Cinco pequeñas tortugas bobas fueron trasladadas recientemente desde Massachusetts al Acuario de Carolina del Sur para su rehabilitación tras sufrir hipotermia.
Normalmente, las tortugas marinas emigran a aguas más cálidas en otoño. Pero si no emigran antes de que bajen las temperaturas del mar, pueden sufrir hipotermia, también conocida como aturdimiento por frío.
Cientos de tortugas marinas ya han varado frente a la costa de Cape Cod, Massachusetts. Cuando los centros de rehabilitación locales alcanzan su capacidad máxima, es habitual que los centros de rehabilitación de todo el país se movilicen para ayudar.
El Acuario de Carolina del Sur acogió a las cinco caguamas para continuar su viaje de rehabilitación en el Centro de Cuidado de Tortugas Marinas. «Estamos muy orgullosos de formar parte de esta extraordinaria red de organizaciones que trabajan incansablemente para ayudar a la rehabilitación de las tortugas marinas», declaró Melissa Ranly, directora del Centro de Cuidado de Tortugas Marinas del Acuario de Carolina del Sur.

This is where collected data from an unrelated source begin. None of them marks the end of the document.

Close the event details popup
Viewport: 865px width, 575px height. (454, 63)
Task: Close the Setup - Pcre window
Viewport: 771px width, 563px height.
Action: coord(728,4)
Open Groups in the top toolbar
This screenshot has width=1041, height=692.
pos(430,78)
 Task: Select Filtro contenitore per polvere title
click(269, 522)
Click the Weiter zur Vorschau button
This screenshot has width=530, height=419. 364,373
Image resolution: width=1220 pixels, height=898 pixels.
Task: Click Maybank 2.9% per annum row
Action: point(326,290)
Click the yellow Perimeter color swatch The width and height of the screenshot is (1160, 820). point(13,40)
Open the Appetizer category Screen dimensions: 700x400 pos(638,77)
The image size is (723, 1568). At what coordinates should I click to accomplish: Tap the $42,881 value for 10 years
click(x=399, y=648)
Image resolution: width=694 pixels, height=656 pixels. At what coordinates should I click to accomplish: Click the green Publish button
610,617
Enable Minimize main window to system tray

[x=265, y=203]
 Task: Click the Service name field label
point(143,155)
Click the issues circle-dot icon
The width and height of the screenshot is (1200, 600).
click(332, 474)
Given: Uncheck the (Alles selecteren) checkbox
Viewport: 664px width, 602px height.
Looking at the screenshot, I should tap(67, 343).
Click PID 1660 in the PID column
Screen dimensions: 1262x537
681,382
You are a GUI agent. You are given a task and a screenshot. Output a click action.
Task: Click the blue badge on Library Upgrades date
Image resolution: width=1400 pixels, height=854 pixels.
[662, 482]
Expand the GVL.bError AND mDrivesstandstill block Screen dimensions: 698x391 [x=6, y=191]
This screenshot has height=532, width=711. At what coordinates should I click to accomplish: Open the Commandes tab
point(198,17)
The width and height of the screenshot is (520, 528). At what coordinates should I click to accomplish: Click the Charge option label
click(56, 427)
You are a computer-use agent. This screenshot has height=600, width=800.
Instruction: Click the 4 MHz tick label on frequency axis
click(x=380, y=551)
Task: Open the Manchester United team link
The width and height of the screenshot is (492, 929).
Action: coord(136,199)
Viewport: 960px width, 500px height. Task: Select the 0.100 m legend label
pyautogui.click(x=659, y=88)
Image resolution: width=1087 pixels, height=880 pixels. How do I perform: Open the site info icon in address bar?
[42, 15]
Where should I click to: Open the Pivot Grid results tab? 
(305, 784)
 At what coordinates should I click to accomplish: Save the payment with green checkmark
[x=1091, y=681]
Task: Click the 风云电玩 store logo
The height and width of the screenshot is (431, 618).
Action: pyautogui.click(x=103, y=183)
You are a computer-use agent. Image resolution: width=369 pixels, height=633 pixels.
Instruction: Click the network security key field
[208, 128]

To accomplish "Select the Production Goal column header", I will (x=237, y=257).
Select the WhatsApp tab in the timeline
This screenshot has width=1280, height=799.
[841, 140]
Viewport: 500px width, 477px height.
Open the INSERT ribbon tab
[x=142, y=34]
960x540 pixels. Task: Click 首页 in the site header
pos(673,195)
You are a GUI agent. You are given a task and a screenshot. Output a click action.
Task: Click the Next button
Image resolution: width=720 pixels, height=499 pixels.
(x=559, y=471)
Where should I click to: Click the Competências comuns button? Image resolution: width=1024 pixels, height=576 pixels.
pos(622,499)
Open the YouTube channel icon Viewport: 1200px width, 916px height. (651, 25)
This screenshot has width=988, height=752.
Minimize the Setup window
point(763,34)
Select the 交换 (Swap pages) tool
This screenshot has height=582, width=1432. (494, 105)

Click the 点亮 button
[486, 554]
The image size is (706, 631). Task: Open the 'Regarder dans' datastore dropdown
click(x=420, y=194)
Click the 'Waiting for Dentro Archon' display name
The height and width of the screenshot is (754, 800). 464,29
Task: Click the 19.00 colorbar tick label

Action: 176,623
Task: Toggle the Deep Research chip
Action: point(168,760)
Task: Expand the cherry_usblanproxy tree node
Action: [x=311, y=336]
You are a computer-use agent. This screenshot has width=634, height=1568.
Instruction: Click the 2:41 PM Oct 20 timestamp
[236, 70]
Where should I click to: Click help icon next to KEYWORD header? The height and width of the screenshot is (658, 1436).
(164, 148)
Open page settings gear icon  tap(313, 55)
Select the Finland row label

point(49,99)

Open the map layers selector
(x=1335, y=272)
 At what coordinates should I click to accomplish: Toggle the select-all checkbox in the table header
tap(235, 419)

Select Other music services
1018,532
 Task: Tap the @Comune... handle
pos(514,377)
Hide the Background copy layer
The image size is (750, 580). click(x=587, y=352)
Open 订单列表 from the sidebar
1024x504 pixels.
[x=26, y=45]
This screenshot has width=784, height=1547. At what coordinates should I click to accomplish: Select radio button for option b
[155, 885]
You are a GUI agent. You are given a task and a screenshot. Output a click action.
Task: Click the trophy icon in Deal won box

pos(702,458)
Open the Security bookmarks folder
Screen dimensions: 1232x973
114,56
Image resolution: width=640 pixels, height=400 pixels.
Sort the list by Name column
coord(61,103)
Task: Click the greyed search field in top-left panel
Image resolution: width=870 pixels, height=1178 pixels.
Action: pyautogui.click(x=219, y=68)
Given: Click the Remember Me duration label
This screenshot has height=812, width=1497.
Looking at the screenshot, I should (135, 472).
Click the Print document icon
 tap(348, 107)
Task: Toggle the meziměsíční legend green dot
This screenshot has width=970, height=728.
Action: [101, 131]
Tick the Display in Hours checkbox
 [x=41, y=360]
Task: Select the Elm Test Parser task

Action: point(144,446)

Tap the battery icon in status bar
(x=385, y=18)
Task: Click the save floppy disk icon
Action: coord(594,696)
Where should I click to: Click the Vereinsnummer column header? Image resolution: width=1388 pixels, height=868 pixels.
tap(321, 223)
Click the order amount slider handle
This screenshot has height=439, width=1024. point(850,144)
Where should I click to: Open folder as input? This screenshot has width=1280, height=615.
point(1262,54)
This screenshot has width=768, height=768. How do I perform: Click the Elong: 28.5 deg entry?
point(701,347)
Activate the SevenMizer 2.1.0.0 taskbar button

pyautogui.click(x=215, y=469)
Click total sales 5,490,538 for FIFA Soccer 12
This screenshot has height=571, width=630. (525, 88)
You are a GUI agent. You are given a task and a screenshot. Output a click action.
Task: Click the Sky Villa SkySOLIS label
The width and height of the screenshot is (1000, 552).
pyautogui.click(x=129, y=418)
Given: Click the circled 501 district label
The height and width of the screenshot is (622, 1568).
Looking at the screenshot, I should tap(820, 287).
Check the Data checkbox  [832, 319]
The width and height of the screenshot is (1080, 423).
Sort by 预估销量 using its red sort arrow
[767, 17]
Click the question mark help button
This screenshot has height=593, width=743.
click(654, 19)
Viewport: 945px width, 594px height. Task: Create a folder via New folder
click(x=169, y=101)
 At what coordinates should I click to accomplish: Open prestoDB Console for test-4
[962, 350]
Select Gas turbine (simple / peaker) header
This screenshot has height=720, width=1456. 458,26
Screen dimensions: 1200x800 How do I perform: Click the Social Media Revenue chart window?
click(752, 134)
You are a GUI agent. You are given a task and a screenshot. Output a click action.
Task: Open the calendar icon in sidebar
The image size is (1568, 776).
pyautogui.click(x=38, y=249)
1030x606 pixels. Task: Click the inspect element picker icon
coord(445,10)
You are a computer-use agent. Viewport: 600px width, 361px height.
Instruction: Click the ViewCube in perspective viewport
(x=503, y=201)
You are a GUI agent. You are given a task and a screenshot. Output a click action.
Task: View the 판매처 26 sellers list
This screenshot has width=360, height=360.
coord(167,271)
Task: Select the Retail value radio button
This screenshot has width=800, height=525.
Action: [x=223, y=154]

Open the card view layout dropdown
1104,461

«Dado que la tortuga boba es el reptil estatal de Carolina del Sur, es muy especial darles la bienvenida para que continúen su viaje de rehabilitación». Este esfuerzo de rehabilitación ha sido posible gracias a la colaboración de muchas organizaciones, entre ellas grupos de rescate de tortugas marinas de la zona de Nueva Inglaterra, el Acuario de Nueva Inglaterra, la Administración Nacional Oceánica y Atmosférica y Turtles Fly Too, que proporcionó el transporte aéreo.
Todas las tortugas bobas son juveniles y pesan entre 14 y 33 libras. Las cinco tortugas se sometieron a un triaje y recibieron nombres «cursis».